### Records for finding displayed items
::::::::
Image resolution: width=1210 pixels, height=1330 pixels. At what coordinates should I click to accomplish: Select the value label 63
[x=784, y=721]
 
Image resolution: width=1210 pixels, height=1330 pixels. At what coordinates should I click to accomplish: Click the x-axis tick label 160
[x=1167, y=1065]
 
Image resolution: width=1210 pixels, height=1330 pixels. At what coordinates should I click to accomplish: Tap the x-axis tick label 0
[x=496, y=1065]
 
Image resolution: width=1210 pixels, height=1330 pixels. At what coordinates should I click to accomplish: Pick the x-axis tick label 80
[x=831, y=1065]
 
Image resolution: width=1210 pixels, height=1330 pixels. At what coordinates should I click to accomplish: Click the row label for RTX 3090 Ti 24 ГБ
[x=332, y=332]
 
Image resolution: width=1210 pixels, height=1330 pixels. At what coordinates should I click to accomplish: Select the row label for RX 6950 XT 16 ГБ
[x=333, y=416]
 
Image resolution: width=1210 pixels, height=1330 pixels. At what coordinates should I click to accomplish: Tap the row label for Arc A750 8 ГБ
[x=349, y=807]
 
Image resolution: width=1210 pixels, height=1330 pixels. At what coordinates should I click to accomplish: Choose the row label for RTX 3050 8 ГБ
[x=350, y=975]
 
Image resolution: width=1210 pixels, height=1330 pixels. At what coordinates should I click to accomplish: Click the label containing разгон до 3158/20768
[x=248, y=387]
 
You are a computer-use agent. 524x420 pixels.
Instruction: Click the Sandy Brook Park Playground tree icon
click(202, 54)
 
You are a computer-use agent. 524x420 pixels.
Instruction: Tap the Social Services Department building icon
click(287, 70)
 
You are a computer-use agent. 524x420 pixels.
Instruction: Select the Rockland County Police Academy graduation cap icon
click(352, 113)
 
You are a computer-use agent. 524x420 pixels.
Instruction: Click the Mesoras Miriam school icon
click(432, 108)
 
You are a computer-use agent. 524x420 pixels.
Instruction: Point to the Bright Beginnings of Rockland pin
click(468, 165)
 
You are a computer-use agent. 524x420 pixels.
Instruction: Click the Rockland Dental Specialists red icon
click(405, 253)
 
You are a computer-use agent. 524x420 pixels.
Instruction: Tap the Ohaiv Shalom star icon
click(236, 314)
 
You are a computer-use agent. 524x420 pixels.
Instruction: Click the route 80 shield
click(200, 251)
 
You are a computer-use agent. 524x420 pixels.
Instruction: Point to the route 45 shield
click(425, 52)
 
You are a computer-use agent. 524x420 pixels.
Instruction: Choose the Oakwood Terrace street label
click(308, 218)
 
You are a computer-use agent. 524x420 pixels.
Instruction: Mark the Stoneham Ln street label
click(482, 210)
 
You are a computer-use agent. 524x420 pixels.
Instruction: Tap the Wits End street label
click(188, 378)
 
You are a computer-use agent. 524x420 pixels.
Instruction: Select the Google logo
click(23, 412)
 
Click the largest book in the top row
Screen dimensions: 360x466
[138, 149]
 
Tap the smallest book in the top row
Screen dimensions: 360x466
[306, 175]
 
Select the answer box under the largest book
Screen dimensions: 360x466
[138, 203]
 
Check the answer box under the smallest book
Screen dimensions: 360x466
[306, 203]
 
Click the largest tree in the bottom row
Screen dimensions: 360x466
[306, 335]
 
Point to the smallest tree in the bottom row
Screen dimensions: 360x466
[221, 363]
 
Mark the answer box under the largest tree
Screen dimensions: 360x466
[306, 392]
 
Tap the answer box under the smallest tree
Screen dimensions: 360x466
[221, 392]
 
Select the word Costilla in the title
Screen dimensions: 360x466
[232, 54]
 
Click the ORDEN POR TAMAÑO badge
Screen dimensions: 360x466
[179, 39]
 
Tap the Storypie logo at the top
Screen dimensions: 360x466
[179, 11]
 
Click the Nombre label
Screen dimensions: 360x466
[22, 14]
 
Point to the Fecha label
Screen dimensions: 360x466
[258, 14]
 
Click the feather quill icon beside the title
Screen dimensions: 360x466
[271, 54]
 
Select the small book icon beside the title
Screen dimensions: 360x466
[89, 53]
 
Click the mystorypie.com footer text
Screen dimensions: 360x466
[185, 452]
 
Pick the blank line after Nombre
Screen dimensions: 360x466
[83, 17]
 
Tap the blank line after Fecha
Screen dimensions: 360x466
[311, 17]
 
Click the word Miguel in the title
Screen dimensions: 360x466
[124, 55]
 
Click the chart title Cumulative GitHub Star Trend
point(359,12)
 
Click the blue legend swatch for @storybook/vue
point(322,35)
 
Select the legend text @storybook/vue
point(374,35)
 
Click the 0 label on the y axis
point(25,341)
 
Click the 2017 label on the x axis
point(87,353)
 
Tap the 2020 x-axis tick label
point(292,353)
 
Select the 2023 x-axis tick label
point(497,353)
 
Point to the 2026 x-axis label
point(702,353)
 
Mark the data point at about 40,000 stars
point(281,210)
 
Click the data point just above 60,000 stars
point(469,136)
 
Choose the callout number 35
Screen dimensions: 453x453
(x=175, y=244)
::::::::
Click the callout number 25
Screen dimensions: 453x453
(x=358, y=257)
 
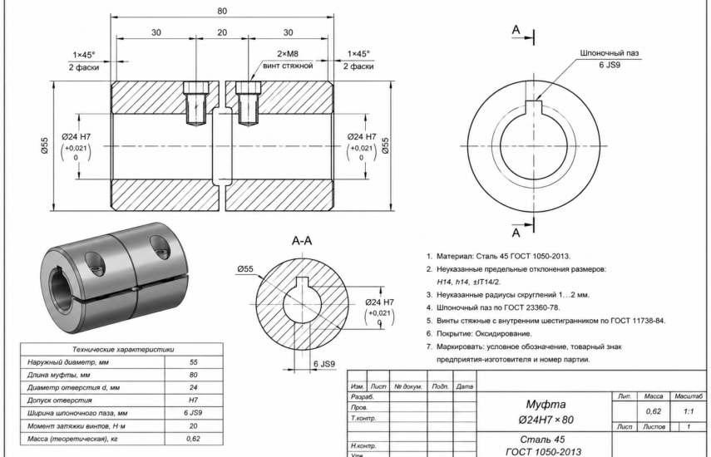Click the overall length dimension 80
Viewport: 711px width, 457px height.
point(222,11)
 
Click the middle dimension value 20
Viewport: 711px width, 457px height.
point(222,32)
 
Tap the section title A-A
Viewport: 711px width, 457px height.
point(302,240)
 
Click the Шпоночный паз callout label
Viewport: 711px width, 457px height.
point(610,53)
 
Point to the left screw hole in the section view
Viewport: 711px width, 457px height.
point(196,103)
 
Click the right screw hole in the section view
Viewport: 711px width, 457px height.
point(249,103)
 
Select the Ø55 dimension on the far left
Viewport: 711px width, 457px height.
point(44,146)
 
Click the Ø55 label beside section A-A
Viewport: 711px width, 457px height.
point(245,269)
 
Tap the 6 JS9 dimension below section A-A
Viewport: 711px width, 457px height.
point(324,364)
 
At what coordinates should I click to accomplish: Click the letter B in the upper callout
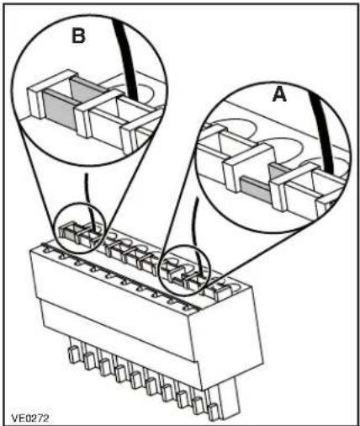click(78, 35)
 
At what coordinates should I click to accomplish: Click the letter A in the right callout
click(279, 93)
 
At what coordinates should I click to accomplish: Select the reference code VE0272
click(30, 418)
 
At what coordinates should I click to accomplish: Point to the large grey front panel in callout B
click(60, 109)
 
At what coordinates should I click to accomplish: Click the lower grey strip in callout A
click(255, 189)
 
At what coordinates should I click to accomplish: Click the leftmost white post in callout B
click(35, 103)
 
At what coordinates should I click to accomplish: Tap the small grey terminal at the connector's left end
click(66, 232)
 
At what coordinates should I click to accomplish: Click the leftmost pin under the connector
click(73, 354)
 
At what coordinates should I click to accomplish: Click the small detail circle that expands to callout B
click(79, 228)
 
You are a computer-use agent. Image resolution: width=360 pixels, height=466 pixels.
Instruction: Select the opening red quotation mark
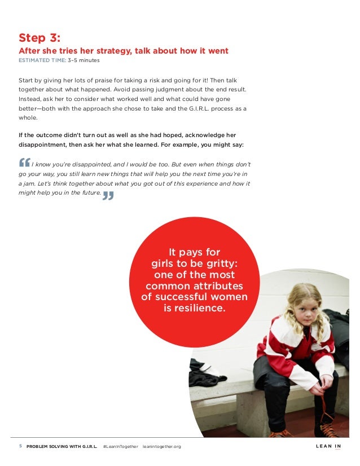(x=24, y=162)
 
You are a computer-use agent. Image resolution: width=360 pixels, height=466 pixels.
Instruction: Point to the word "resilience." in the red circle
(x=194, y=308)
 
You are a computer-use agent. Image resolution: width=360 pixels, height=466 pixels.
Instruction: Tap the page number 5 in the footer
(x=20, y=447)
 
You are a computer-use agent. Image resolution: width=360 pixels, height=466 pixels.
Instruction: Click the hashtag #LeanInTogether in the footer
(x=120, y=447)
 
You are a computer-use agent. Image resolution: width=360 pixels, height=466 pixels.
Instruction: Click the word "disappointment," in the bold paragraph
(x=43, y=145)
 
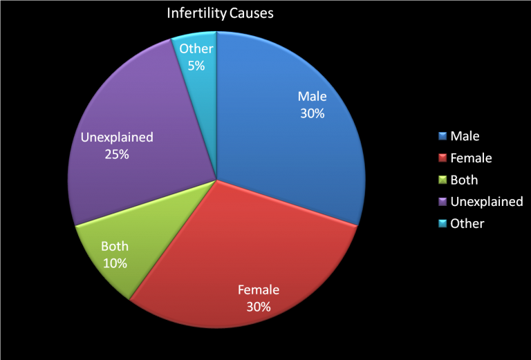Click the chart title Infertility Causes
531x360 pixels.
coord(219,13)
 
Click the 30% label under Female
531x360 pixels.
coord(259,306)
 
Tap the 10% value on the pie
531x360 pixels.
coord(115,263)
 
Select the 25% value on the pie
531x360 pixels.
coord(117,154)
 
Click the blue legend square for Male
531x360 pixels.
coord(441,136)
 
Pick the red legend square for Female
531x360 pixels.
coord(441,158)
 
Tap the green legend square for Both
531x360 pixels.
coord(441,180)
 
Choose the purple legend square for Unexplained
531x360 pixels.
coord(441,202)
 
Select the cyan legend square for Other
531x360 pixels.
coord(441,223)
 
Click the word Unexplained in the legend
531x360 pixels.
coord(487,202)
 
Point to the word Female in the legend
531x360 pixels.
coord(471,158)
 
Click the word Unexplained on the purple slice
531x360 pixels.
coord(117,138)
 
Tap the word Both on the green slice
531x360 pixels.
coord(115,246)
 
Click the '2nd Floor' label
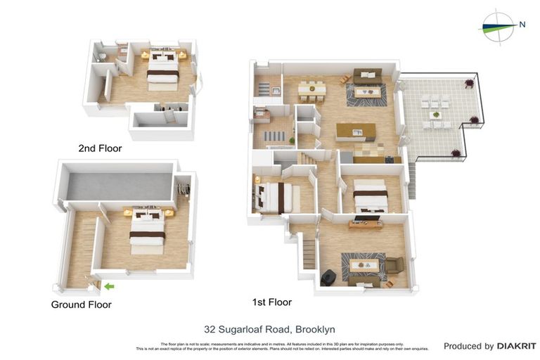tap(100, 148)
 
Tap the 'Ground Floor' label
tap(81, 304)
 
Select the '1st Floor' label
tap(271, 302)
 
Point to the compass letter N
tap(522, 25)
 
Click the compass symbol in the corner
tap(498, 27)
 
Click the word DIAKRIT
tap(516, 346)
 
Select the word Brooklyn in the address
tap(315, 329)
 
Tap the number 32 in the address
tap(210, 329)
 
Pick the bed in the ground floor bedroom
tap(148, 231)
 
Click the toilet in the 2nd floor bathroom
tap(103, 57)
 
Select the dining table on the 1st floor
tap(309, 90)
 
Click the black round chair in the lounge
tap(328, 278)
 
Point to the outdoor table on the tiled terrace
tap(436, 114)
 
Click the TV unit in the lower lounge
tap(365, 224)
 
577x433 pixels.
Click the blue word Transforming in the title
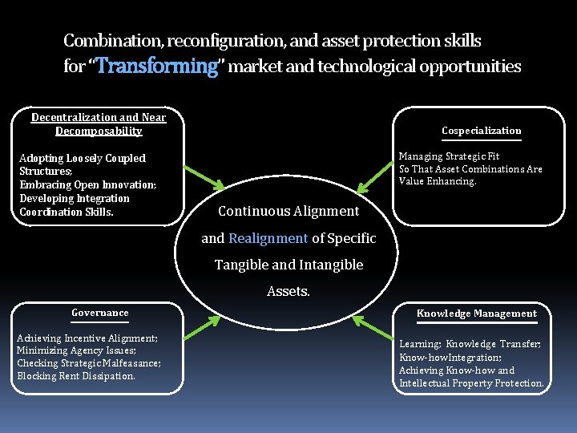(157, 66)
::::::::
### Work to be completed
Copy the data above exactly as it appears, from the line containing "Tap the section title A-A" down to the line containing "click(66, 232)", with both of those lines included. Omit the pictures.

### Exercise result
Tap the section title A-A
Viewport: 711px width, 457px height.
point(302,240)
 
Click the Шпоночный паз callout label
Viewport: 711px width, 457px height.
point(610,53)
 
Point to the left screw hole in the section view
Viewport: 711px width, 457px height.
point(196,103)
 
Click the right screw hole in the section view
Viewport: 711px width, 457px height.
point(249,103)
 
Select the Ø55 dimension on the far left
Viewport: 711px width, 457px height.
point(44,146)
 
Click the Ø55 label beside section A-A
Viewport: 711px width, 457px height.
point(245,269)
 
Tap the 6 JS9 dimension below section A-A
Viewport: 711px width, 457px height.
point(324,364)
 
At what coordinates should I click to accomplish: Click the letter B in the upper callout
click(78, 35)
 
At what coordinates should I click to accomplish: Click the letter A in the right callout
click(279, 93)
 
At what coordinates should I click to accomplish: Select the reference code VE0272
click(30, 418)
 
At what coordinates should I click to accomplish: Point to the large grey front panel in callout B
click(60, 109)
 
At what coordinates should I click to accomplish: Click the lower grey strip in callout A
click(255, 189)
 
At what coordinates should I click to accomplish: Click the leftmost white post in callout B
click(35, 103)
 
At what coordinates should I click to accomplish: Tap the small grey terminal at the connector's left end
click(66, 232)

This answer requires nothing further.